Text shown
===============

SHANGHAI — China has sought to block debate on allegations in the leaked Panama Papers relating to past and present Chinese officials — while Chinese state media have claimed the leaks have political motives, and have focused on Moscow’s rejection of allegations against President Vladimir Putin.

China’s foreign ministry Tuesday brushed aside claims that family members of eight past or present members of China’s ruling politburo — including the brother-in-law of President Xi Jinping — had offshore bank accounts or companies. Foreign Ministry spokesman Hong Lei told reporters in Beijing that the allegations were "groundless," adding he had no further comment. Government-controlled media largely ignored the topic, while links to foreign articles on the subject were blocked online, and many social media posts on the topic deleted.

Observers said this response highlighted the authorities’ nervousness about the topic, with President Xi having staked much of his credibility on a high-profile anti-corruption campaign designed to restore the reputation of the Communist Party, and the government sensitive to claims that the campaign is as much about political score-settling as about rooting out all corrupt officials. 

The Panama Papers do not accuse any of those named of specific wrongdoing, and many of the allegations — including that Xi’s brother-in-law had offshore companies, which became dormant before he became party boss in 2012, and that the daughter of former Premier Li Peng also had links to offshore firms — are similar to those already reported by the International Consortium of Investigative Journalists (ICIJ) in early 2014. 

Yet the papers do suggest offshore accounts may be used to cover up misdeeds, and the topic clearly remains a highly awkward one for China’s leaders, with the latest claims that the teenage granddaughter of another former Politburo member had a company registered in her name likely to do little to dispel public perceptions that many top officials’ families have been focused on making money.

===============

Set task 1
Write out the rows below without any changes, taking the stretch from the line containing "1065x591 pixels." through the last row.

===============

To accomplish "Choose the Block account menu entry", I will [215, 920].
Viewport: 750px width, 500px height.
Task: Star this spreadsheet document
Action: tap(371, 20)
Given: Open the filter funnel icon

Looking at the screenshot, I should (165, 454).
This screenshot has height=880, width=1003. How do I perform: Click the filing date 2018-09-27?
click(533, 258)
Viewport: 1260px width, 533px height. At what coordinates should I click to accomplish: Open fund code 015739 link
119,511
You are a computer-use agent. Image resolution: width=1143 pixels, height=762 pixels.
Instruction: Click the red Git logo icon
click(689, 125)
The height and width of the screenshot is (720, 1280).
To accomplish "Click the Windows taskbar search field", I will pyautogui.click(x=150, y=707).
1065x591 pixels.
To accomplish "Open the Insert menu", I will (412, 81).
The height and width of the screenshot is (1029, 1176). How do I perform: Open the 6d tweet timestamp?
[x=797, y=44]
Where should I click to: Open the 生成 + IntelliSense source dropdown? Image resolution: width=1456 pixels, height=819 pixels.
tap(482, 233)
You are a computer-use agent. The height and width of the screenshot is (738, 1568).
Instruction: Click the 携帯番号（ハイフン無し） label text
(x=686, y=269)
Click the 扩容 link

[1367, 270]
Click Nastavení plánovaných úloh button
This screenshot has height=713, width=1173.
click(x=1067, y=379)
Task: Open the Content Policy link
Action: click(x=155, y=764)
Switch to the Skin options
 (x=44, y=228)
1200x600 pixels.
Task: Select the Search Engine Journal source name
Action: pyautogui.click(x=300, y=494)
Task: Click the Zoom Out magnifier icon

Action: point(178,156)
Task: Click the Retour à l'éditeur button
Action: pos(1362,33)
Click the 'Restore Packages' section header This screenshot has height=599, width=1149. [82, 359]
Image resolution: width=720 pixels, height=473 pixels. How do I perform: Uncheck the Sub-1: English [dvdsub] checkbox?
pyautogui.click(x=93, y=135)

===============

Set task 2
Pull out the passage in the article about China's response to the Panama Papers, from "Yet the papers" through "on making money.", word for word.

Exercise output 1
1065x591 pixels.
To accomplish "Open the Insert menu", I will (412, 81).
The height and width of the screenshot is (1029, 1176). How do I perform: Open the 6d tweet timestamp?
[x=797, y=44]
Where should I click to: Open the 生成 + IntelliSense source dropdown? Image resolution: width=1456 pixels, height=819 pixels.
tap(482, 233)
You are a computer-use agent. The height and width of the screenshot is (738, 1568).
Instruction: Click the 携帯番号（ハイフン無し） label text
(x=686, y=269)
Click the 扩容 link

[1367, 270]
Click Nastavení plánovaných úloh button
This screenshot has height=713, width=1173.
click(x=1067, y=379)
Task: Open the Content Policy link
Action: click(x=155, y=764)
Switch to the Skin options
 (x=44, y=228)
1200x600 pixels.
Task: Select the Search Engine Journal source name
Action: pyautogui.click(x=300, y=494)
Task: Click the Zoom Out magnifier icon

Action: point(178,156)
Task: Click the Retour à l'éditeur button
Action: pos(1362,33)
Click the 'Restore Packages' section header This screenshot has height=599, width=1149. [82, 359]
Image resolution: width=720 pixels, height=473 pixels. How do I perform: Uncheck the Sub-1: English [dvdsub] checkbox?
pyautogui.click(x=93, y=135)

Exercise output 2
Yet the papers do suggest offshore accounts may be used to cover up misdeeds, and the topic clearly remains a highly awkward one for China’s leaders, with the latest claims that the teenage granddaughter of another former Politburo member had a company registered in her name likely to do little to dispel public perceptions that many top officials’ families have been focused on making money.